The ministry will also postpone student admissions and the new fall semester for a month, he added.

The gaokao, one of the most important exams in the country, has been held every year from June 7 to 8 since 2003.

The country resumed gaokao in the winter of 1977 after it was suspended for 10 years during the "cultural revolution" (1966-76).
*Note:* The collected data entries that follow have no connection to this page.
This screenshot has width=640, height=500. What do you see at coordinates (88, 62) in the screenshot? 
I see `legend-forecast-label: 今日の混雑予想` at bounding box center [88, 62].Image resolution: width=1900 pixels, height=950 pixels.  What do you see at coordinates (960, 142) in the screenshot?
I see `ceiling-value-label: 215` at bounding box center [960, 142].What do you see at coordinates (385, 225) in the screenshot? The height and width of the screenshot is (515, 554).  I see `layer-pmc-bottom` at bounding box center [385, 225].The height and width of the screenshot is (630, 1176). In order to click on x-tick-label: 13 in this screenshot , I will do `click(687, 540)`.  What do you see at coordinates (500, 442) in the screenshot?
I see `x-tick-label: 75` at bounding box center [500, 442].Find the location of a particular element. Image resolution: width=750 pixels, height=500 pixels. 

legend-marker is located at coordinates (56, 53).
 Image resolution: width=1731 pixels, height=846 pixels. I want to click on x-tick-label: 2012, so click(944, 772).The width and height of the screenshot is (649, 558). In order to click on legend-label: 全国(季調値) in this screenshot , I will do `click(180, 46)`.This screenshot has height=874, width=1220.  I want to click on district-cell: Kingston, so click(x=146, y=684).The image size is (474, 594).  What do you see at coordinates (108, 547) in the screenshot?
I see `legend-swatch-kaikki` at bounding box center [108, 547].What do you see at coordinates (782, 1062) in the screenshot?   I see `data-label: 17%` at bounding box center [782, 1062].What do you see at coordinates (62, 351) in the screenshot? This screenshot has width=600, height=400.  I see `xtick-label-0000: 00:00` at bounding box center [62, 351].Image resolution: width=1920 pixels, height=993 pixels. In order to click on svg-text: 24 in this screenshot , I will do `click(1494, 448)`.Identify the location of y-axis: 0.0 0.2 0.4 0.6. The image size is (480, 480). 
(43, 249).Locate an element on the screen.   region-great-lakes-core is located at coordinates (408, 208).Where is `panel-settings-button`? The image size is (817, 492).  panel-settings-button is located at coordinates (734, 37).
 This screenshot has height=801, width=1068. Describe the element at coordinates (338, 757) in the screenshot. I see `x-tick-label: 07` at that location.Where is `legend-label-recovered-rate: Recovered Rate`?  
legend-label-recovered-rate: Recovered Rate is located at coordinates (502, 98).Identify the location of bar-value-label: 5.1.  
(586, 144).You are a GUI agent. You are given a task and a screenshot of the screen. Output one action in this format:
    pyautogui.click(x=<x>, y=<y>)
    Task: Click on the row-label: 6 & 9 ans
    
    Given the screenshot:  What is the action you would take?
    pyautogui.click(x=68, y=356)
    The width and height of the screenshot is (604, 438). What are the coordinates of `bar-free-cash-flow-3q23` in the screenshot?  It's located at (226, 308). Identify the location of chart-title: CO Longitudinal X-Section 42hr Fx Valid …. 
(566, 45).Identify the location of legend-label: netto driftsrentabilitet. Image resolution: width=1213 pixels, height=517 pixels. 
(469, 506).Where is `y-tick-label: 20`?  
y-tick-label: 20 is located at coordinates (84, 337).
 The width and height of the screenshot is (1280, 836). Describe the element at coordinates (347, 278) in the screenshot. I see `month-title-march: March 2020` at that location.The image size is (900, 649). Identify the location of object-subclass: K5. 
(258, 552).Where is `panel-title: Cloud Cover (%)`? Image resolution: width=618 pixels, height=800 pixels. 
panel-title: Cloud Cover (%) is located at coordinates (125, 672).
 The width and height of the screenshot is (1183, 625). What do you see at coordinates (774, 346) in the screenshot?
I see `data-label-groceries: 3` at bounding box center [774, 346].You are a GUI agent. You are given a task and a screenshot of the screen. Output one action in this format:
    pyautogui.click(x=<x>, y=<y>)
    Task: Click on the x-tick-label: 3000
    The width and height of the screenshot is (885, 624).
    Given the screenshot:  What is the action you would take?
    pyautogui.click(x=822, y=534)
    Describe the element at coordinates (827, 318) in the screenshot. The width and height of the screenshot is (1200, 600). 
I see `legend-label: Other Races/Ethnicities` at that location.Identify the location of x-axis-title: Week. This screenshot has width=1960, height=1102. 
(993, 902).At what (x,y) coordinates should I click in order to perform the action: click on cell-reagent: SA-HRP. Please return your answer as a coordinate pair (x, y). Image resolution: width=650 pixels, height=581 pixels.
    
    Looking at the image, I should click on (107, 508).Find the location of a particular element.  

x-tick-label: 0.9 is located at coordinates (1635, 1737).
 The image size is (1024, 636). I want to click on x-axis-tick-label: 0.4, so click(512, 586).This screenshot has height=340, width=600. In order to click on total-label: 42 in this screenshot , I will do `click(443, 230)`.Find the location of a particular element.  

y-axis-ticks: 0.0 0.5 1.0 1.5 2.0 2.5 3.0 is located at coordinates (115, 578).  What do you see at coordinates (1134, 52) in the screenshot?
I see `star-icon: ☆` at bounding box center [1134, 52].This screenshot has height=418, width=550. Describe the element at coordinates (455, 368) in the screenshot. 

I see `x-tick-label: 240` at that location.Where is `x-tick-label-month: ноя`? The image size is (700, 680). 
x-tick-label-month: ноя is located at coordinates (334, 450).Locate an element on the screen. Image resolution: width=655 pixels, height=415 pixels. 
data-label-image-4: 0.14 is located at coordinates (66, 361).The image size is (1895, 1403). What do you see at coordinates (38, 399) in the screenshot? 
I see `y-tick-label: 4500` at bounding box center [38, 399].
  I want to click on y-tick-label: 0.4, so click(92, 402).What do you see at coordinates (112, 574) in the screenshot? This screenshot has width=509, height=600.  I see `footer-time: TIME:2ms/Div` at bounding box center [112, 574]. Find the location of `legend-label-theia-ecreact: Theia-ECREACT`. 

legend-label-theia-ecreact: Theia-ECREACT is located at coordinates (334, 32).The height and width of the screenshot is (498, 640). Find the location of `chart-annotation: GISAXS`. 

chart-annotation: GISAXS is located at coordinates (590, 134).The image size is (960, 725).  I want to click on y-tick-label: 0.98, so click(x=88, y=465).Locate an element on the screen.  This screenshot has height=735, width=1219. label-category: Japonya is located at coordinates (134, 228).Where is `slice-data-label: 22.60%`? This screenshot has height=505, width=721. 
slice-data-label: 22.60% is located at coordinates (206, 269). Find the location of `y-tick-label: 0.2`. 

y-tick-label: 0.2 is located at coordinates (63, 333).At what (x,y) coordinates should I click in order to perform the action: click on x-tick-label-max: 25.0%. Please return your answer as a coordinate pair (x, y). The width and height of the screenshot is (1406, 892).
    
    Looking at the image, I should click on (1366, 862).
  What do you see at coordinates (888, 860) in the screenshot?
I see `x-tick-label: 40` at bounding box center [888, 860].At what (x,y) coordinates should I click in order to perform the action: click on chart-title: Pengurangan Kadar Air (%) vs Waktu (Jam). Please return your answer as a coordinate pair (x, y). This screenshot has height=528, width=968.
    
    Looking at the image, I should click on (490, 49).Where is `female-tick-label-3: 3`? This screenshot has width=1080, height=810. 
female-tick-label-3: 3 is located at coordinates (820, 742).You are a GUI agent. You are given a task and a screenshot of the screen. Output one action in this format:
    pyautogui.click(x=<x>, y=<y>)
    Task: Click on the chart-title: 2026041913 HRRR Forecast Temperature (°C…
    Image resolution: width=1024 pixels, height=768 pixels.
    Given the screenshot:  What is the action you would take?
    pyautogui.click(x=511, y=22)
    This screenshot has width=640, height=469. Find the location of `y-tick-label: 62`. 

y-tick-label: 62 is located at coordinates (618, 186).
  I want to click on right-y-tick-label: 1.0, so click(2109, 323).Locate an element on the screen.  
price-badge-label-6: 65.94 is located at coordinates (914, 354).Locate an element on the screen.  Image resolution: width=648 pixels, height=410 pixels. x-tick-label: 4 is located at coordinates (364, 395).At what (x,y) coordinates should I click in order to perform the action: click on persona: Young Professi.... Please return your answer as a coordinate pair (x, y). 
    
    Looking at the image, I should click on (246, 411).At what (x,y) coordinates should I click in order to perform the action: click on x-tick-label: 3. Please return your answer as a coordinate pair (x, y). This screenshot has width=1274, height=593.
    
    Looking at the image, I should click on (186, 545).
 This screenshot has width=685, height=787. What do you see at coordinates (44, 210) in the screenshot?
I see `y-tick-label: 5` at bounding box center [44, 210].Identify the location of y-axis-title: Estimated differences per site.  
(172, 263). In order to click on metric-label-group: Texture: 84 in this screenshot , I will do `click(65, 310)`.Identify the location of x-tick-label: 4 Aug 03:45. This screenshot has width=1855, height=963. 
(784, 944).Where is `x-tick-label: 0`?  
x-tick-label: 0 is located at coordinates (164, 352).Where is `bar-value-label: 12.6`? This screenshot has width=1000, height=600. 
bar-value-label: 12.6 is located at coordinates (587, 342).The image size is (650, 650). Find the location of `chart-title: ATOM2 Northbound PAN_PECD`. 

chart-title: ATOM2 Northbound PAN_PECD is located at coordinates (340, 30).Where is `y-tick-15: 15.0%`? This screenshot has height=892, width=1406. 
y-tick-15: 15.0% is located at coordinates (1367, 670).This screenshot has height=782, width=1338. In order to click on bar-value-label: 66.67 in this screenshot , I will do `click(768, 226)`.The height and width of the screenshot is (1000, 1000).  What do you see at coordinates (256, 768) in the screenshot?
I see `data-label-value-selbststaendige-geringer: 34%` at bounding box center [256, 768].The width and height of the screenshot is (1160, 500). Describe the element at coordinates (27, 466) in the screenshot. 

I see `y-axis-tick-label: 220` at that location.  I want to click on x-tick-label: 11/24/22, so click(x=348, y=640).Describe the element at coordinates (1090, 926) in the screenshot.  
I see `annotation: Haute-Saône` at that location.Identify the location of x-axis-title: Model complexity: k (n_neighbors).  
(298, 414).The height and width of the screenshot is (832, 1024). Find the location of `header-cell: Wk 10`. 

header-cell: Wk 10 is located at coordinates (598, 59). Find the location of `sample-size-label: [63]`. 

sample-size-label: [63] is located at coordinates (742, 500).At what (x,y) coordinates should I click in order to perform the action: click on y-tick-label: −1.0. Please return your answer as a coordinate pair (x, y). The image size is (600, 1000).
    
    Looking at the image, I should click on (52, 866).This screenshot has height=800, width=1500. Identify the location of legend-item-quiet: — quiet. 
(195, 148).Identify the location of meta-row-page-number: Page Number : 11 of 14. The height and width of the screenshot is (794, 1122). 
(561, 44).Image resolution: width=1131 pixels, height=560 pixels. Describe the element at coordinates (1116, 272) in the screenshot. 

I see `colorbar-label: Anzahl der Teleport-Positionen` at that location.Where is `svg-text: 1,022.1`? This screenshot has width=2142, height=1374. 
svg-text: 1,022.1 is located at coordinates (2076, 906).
The exam was held every year in July from 1978 to 2002.

In 2001, the ministry decided to move the gaokao earlier by a month from 2003 due to hot weather and frequent natural disasters in summer.

Chinese people often compare the highly competitive exam to "crossing a narrow bridge", because for many students, especially those from rural areas, enrollment at a good university is a difficult but worthwhile challenge that could shape their future.

Separately, Liu Jin, director of the ministry's Department of International Cooperation and Exchanges, said 35 Chinese students studying overseas have contracted novel coronavirus pneumonia and 11 have recovered.

There are around 1.6 million Chinese students studying overseas, and 1.42 million of them are still abroad, Liu said.

Chinese embassies and consulates have provided epidemic prevention and control equipment and psychological support to these students, she said.

Meanwhile, the ministry is actively communicating with foreign education departments and universities to safeguard the rights and interests of the students and urge them to treat Chinese students fairly and accommodate them properly, especially during school shutdowns that have occurred in some countries, she said.